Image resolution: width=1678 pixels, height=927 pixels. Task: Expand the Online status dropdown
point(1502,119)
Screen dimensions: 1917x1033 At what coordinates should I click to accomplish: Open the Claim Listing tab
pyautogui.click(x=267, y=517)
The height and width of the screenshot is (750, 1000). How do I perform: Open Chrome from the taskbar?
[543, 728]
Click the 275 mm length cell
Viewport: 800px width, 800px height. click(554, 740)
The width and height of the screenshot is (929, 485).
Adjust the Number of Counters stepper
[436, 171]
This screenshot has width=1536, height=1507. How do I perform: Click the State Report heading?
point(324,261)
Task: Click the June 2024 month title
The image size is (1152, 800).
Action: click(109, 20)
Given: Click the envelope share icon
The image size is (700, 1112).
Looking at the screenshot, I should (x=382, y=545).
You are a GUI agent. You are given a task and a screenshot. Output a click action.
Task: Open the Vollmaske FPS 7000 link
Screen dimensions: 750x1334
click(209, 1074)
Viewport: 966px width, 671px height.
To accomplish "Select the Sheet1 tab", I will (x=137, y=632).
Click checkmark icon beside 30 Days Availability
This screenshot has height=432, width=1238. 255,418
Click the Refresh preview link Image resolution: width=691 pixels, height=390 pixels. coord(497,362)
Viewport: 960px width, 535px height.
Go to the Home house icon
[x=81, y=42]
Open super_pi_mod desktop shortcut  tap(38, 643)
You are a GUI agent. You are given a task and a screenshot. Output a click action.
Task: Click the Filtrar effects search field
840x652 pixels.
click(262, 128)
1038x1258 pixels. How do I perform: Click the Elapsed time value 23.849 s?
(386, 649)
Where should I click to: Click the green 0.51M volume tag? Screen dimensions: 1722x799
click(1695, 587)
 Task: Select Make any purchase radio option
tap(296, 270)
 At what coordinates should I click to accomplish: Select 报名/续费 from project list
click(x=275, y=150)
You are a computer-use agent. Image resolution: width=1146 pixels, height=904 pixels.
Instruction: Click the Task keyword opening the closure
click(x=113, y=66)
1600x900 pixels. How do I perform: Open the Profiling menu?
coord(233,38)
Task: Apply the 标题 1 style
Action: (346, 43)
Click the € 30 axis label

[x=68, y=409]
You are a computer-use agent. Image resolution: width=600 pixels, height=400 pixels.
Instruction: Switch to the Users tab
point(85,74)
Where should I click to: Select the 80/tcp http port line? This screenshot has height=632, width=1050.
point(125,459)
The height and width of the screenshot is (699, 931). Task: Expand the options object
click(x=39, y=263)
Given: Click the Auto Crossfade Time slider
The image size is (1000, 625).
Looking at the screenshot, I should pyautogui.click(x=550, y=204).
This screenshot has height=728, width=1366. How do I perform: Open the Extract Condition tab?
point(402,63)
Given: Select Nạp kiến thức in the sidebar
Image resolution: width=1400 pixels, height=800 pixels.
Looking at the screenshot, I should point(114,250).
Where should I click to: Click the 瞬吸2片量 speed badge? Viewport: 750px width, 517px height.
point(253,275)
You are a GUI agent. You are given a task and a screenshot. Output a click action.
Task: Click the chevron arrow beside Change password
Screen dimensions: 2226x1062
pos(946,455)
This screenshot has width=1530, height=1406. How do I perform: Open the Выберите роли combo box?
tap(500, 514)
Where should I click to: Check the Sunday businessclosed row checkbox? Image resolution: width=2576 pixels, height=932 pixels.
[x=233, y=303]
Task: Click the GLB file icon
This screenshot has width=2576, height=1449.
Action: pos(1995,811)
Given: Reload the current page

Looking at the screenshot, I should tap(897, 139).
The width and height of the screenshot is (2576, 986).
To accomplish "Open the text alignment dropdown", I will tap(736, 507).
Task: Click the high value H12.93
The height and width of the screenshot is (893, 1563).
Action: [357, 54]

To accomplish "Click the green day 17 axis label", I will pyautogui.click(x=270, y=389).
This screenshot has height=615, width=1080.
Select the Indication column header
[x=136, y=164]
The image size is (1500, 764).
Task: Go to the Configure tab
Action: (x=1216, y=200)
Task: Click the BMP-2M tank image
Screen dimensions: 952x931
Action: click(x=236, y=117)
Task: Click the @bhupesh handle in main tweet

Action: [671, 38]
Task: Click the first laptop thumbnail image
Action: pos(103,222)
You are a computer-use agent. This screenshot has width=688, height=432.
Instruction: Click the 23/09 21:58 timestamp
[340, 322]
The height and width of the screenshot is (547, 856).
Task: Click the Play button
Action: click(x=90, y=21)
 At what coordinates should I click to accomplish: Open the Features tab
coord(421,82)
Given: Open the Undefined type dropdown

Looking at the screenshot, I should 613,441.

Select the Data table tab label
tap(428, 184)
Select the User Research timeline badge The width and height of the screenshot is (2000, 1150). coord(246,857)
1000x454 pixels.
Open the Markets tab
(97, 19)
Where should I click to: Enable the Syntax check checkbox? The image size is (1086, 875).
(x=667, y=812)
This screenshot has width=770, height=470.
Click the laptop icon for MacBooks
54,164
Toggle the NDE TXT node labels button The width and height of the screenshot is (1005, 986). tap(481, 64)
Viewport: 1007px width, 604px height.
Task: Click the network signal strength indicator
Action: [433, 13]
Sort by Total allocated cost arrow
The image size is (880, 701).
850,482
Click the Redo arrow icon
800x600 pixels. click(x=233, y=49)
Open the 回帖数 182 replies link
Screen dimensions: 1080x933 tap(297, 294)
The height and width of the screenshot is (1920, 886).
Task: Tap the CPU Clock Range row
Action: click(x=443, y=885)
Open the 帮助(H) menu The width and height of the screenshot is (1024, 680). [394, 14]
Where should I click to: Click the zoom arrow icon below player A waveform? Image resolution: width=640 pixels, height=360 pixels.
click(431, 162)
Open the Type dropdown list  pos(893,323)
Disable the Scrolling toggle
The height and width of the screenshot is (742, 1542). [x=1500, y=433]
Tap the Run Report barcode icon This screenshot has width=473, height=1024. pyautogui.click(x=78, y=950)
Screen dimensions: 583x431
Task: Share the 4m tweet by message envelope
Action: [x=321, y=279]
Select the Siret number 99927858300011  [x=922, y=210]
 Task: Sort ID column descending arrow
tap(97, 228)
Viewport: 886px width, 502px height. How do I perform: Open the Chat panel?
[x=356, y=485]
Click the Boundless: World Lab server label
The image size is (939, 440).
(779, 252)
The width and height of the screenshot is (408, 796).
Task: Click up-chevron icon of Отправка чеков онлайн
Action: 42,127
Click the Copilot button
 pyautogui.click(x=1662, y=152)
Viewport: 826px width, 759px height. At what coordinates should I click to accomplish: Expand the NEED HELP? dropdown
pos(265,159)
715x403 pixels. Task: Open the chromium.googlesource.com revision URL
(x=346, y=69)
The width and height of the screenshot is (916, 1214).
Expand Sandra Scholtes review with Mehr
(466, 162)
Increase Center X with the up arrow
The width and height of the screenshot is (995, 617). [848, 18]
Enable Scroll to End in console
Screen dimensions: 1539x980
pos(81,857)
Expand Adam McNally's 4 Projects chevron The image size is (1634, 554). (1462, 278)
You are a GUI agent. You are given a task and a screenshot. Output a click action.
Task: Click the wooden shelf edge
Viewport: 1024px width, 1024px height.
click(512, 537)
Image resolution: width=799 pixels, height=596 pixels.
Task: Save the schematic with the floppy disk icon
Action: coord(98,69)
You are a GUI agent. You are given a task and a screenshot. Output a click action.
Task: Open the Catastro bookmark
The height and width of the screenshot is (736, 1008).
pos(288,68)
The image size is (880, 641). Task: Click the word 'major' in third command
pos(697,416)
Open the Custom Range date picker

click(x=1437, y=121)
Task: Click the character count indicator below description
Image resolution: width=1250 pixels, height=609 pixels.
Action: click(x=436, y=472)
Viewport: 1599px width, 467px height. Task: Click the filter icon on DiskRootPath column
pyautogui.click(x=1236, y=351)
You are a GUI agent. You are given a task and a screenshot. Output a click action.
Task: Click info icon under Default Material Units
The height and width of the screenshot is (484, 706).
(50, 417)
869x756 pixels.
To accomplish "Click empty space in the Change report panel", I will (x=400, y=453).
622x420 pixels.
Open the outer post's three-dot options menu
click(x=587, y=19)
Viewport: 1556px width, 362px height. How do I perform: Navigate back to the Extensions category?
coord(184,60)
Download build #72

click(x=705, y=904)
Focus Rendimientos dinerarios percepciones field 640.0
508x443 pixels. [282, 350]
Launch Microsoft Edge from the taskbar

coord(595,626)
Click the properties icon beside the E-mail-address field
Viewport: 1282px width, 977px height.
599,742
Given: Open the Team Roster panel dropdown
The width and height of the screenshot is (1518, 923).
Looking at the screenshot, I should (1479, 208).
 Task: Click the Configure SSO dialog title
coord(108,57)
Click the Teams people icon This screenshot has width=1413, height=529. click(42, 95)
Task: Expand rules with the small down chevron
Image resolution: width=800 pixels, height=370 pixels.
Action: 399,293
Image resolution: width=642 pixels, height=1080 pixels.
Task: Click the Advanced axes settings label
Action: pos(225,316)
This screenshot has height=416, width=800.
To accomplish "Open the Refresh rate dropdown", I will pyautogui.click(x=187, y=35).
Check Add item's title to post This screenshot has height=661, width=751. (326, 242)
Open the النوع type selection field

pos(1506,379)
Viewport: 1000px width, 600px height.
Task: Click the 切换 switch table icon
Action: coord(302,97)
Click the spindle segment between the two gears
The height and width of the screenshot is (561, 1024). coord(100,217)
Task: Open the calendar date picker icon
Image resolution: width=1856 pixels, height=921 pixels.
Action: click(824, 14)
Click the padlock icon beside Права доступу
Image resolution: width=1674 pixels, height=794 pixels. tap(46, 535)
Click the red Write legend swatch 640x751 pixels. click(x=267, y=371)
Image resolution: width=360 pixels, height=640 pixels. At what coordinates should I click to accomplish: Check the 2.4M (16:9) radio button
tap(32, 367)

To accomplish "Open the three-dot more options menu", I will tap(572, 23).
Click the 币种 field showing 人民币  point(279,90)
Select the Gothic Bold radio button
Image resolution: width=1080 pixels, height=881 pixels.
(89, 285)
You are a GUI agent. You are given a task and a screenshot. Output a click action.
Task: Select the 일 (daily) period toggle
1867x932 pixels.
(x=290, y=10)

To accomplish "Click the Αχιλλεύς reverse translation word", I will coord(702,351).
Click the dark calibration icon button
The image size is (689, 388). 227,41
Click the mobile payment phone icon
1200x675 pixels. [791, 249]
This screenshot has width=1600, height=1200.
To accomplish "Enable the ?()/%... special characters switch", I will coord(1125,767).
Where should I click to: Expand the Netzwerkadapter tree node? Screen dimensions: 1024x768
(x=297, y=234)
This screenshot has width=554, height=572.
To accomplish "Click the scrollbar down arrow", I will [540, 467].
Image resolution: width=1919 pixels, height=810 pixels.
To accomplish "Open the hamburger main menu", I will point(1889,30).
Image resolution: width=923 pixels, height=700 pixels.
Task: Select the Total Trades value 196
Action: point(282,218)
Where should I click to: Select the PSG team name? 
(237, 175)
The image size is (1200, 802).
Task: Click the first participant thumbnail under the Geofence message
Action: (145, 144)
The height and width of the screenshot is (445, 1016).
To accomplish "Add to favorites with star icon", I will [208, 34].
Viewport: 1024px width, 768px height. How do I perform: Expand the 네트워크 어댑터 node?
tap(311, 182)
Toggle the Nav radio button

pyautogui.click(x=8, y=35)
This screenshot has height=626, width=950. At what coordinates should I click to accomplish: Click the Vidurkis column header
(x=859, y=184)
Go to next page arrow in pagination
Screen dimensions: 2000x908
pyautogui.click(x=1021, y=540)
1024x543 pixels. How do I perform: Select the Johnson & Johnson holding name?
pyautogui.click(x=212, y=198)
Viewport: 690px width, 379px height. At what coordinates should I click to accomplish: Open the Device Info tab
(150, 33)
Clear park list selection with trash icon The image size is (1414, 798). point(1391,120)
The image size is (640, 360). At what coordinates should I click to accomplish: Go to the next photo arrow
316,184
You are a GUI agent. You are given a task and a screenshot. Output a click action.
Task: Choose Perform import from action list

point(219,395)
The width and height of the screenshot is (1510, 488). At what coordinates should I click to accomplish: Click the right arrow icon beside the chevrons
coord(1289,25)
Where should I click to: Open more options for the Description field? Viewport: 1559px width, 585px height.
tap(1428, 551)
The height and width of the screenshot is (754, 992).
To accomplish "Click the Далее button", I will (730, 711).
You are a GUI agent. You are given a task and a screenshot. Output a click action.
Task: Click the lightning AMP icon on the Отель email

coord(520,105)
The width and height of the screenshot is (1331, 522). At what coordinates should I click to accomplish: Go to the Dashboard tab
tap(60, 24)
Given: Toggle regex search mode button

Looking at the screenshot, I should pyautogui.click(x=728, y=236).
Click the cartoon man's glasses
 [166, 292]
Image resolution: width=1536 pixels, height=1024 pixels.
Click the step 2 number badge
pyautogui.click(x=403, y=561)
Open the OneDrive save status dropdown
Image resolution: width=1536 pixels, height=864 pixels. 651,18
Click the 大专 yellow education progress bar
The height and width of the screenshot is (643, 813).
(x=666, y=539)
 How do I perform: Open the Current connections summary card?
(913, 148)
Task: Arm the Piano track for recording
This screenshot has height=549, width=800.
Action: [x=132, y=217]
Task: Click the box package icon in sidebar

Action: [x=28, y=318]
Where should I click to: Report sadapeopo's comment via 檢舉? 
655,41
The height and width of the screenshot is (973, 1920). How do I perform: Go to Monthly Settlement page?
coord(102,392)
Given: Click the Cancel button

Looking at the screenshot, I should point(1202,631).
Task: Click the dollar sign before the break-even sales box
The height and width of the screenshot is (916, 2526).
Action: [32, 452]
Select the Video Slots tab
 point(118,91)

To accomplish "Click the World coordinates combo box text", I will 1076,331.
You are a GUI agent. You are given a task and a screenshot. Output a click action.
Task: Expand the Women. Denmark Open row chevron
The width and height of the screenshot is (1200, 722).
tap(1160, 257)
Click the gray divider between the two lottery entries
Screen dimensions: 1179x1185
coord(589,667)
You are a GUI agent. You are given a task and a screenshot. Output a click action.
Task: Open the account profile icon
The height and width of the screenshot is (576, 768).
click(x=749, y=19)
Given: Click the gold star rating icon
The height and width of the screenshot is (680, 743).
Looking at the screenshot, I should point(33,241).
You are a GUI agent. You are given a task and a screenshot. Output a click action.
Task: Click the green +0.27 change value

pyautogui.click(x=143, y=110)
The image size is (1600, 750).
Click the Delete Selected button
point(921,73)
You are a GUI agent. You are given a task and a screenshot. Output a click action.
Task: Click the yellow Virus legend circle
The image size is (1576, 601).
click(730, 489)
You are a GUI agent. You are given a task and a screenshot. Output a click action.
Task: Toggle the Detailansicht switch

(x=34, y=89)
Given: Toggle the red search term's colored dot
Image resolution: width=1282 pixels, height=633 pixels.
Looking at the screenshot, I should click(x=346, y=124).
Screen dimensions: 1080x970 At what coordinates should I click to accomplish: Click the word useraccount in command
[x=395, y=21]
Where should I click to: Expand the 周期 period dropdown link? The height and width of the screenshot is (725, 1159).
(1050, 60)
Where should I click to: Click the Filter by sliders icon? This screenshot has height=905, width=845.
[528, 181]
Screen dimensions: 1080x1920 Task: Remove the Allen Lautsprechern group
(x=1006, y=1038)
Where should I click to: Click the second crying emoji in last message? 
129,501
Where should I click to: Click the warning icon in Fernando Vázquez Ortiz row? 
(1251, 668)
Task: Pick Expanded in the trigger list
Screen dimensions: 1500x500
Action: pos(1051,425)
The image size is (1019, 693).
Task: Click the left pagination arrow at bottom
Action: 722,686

§

▶ **Exercise description**
Look through the entries above for the word "legend". Copy every line where it shows up.

▶ **Your response**
Click the red Write legend swatch 640x751 pixels. click(x=267, y=371)
Task: Click the yellow Virus legend circle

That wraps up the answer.